The Claimants, Mrs Ribalda and four others worked as cashiers at a Spanish supermarket chain. The manager had noticed significant stock discrepancies, which in some months totaled EUR 20,000. The manager launched an investigation and, as part of the investigation, decided to install visible CCTV in the store to identify potential thefts by customers in addition to covert CCTV cameras behind the cash desks to identify potential thefts by employees. Signs in the supermarket indicated that CCTV was in operation in the store, however, employees were not specifically informed that covert CCTV had been installed behind the cash desks.
The CCTV footage captured five employees stealing items and helping both co-workers and customers to do the same. The cashiers admitted the theft and, following a disciplinary process, were dismissed.
The cashiers subsequently brought unfair dismissal claims on the basis that:
- the surveillance had been unlawful under Spanish law, breaching their right to privacy; and
- the use of the CCTV footage in their unfair dismissal proceedings had infringed their right to a fair hearing.
In making its decision, the court considered several key factors:
- Whether the employee had been notified of the possibility of video-surveillance measures being adopted by the employer and of the implementation measures;
- The extent of the monitoring by the employer and the degree of intrusion into the employee’s privacy;
- Whether the employer had provided legitimate reasons to justify monitoring and the extent of it;
- Whether it would have been possible to set up a monitoring system based on less intrusive measure;
- The consequences of the monitoring for the employee subjected to it; and
- Whether the employee has been provided with appropriate safeguards, especially where the employer’s monitoring operations are of an intrusive nature.

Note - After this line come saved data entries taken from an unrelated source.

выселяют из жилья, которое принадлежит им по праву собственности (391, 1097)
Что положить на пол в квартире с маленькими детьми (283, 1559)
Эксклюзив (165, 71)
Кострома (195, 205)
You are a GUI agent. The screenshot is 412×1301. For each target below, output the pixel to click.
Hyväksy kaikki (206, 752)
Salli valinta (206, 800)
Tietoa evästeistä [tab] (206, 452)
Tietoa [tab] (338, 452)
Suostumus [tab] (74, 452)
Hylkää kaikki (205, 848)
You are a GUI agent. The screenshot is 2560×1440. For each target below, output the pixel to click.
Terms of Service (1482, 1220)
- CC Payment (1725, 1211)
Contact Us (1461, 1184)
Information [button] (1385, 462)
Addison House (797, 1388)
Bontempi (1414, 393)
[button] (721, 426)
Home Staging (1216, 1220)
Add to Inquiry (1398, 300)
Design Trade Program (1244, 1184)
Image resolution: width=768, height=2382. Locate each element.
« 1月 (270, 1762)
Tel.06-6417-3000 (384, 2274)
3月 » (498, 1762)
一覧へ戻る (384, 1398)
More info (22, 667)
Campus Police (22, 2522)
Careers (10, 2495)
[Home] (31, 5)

The Grand Chamber of the European Court of Human Rights held that there had been no infringement of the employees’ right to privacy or their right to a fair hearing. In deciding the measures in this case were necessary and proportionate, the court took into account:
- That the suspicion of theft meant the employer had legitimate reasons for the video surveillance;
- The monitoring took place in a public place;
- The surveillance only lasted for 10 days and was stopped as soon as the employees were caught;
- Only the supermarket manager, the company’s legal representative and the union representative viewed the recordings and the recordings were not used for any purpose other than identifying the thefts; and
- That telling the employees of the covert monitoring would have defeated its purpose.
In the UK, guidance from the Information Commissioner’s Office states that it will be rare for covert monitoring of employees to be justifiable. Monitoring in this way should therefore only be undertaken where there is a genuine reason to do so, such as suspected criminal activities or malpractice. Employers may, therefore, wish to consult the ICO guidance should they wish to implement such measures.
Employers should maintain a strict policy that covert surveillance will only be carried out in exceptional circumstances where the employer believes there is no less intrusive way of solving the issue. Where covert surveillance is used, monitoring should be obtained as quickly as possible, and only as part of a specific investigation. Employers should also ensure that monitoring stops as soon as the investigation has finished.